Support Vector Machine (SVM)

What Is a Support Vector Machine?

A support vector machine (SVM) is a supervised machine learning algorithm that finds the hyperplane that best separates data points of one class from those of another class.

How Support Vector Machines Work

A support vector machine is a supervised machine learning algorithm often used for classification and regression problems in applications such as signal processing, natural language processing (NLP), and speech and image recognition. The objective of the SVM algorithm is to find a hyperplane that, to the best degree possible, separates data points of one class from those of another class. This hyperplane can be a line for 2D space or a plane for an n-dimensional space, where n is the number of features for each observation in the data set. There can be multiple hyperplanes that separate classes in the data. The optimal hyperplane, derived by the SVM algorithm, is the one that maximizes the margin between the two classes.

The margin is the maximal width of the slab parallel to the hyperplane that has no interior data points. The data points that mark the boundary of this parallel slab and are closest to the separating hyperplane are the support vectors. Support vectors refer to a subset of the training observations that identify the location of the separating hyperplane.

Illustration of the hyperplane identified by a support vector machine, shown with support vectors, margin, and data points separated into two classes.

Using an SVM algorithm to maximize the width of the margin between two classes, represented by plus and minus and separated by a hyperplane.

Workflow for SVM Modeling

A typical workflow for building a support vector machine model includes the following steps:

Preprocess the Data

Training an SVM model with raw data often yields poor results because of missing values and outliers as well as information redundancy. You can perform data cleaning to handle any missing values or outliers and feature extraction to choose the right set of features from the data.

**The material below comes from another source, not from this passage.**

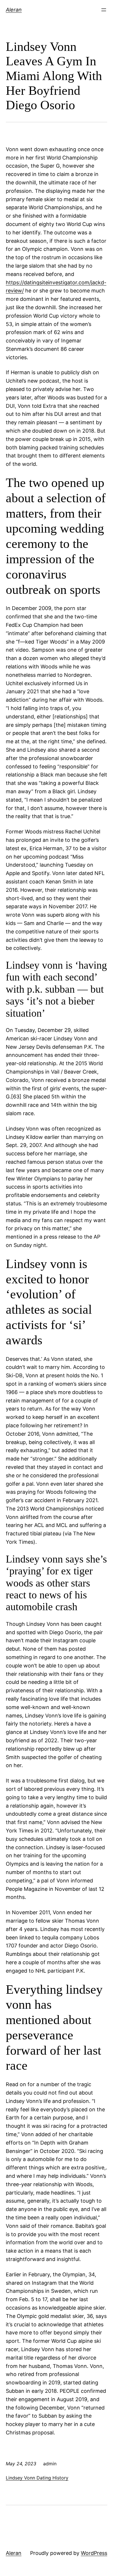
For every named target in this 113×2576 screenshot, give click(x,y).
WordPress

Feature extraction transforms raw data into numerical features that can be processed while preserving the information in the original data set. Dimensionality reduction techniques, such as principal component analysis (PCA), reduce the number of features while retaining the most important information. This approach makes support vector machine models robust and capable of handling complex data sets.

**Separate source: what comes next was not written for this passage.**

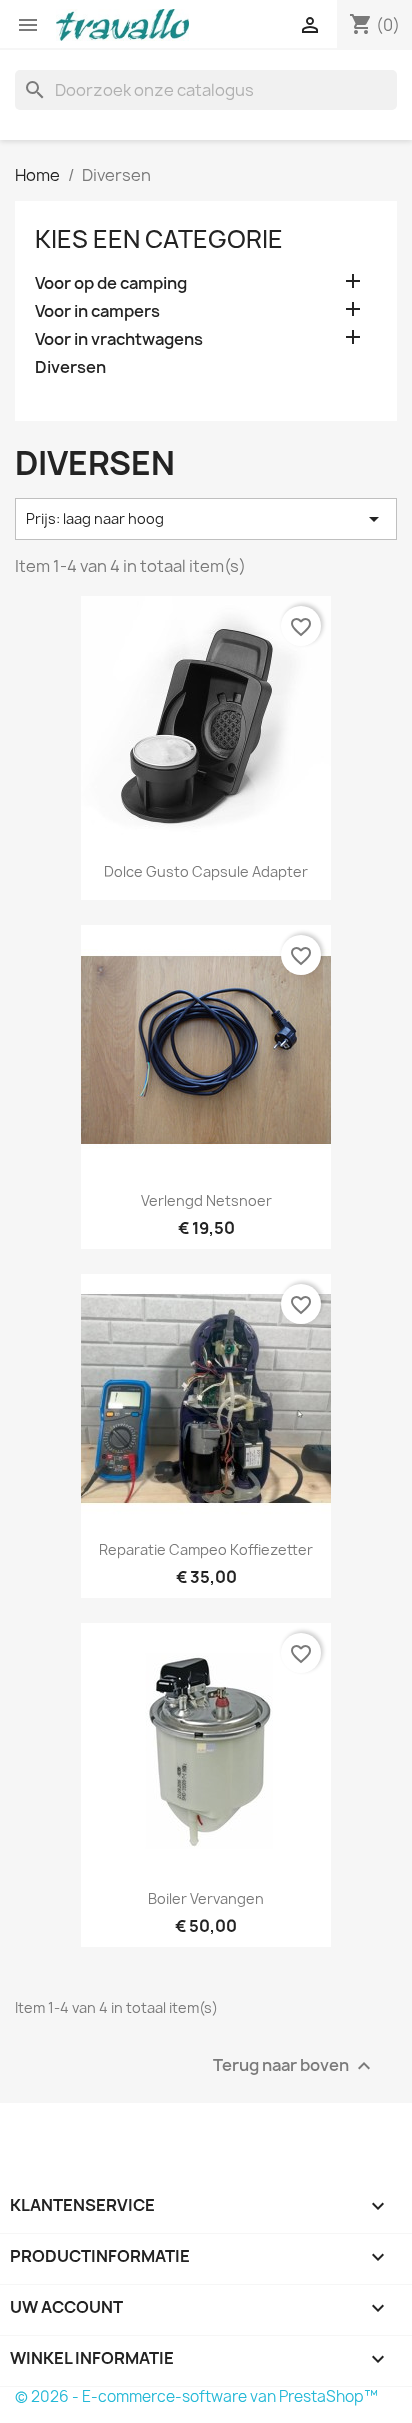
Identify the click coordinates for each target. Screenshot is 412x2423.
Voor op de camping (111, 283)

After your data is processed, split the data into training and test sets. Use cross-validation to optimally split the data. The SVM model is trained on the training data set, and the testing data set is used to evaluate the model’s performance on unseen data.

Choose a Kernel

Based on data distribution, choose an appropriate kernel function (linear, polynomial, RBF, etc.). When a linear separation is not possible, a kernel function transforms the data to a higher dimensional space, making it easier to separate classes.

Choosing the Right Kernel for Your SVM
Type of SVM Mercer Kernel Description
Gaussian or radial basis function (RBF) \( K({x_1},{x_2})=exp(−‖{x_1}−{x_2}‖22{σ^2}) \) One-class learning. \( σ \) is the width of the kernel.
Linear \( K({x_1},{x_2})={x_1}T{x_2} \) Two-class learning.
Polynomial \( K({x_1},{x_2})=({x_1}T{x_2}+1)ρ \) \( ρ \) is the order of the polynomial.
Sigmoid \( K({x_1},{x_2})=tanh({β_0}{x_1}T{x_2}+{β_1}) \) It is a Mercer kernel for certain \( β_0 \) and \( β_1 \) values only.

Train the SVM Model

Build and train your SVM model using a training data set. Training a support vector machine corresponds to solving a quadratic optimization problem to fit a hyperplane that maximizes the margin between the classes. The support vector machine algorithm identifies the support vectors and determines the optimal hyperplane. Use the trained model to classify new and unseen data points based on the optimal hyperplane.

Evaluate the SVM Model

Test the model using the test data set. Evaluate model performance using metrics such as accuracy, confusion matrix, precision, F1 score, or recall.

Tune the Hyperparameters

Adjust hyperparameters to improve model performance. Use a search technique such as Bayesian optimization that uses probabilistic models to find the optimal hyperparameters.

Types of SVM Classifiers

Linear Support Vector Machines

Linear SVMs are used for linearly separable data having exactly two classes. This type of support vector machine algorithm uses a linear decision boundary to separate all the data points of the two classes.

The SVM algorithm can find such a hyperplane only for linearly separable problems. For most complex tasks, where the data is nonseparable, the support vector machine can use a soft margin, meaning a hyperplane that separates many, but not all, data points. The algorithm maximizes the soft margin allowing a small number of misclassifications.

MATLAB plot illustrating a support vector machine with a soft margin allowing one misclassification to separate classes.

Soft margin SVM allowing the misclassification of one data point from class -1 (blue). (See MATLAB documentation.)

Nonlinear Support Vector Machines

SVMs are also used for nonlinear classification and regression tasks. For nonlinearly separable data, nonlinear support vector machines use kernel functions to transform the features. The number of transformed features is determined by the number of support vectors.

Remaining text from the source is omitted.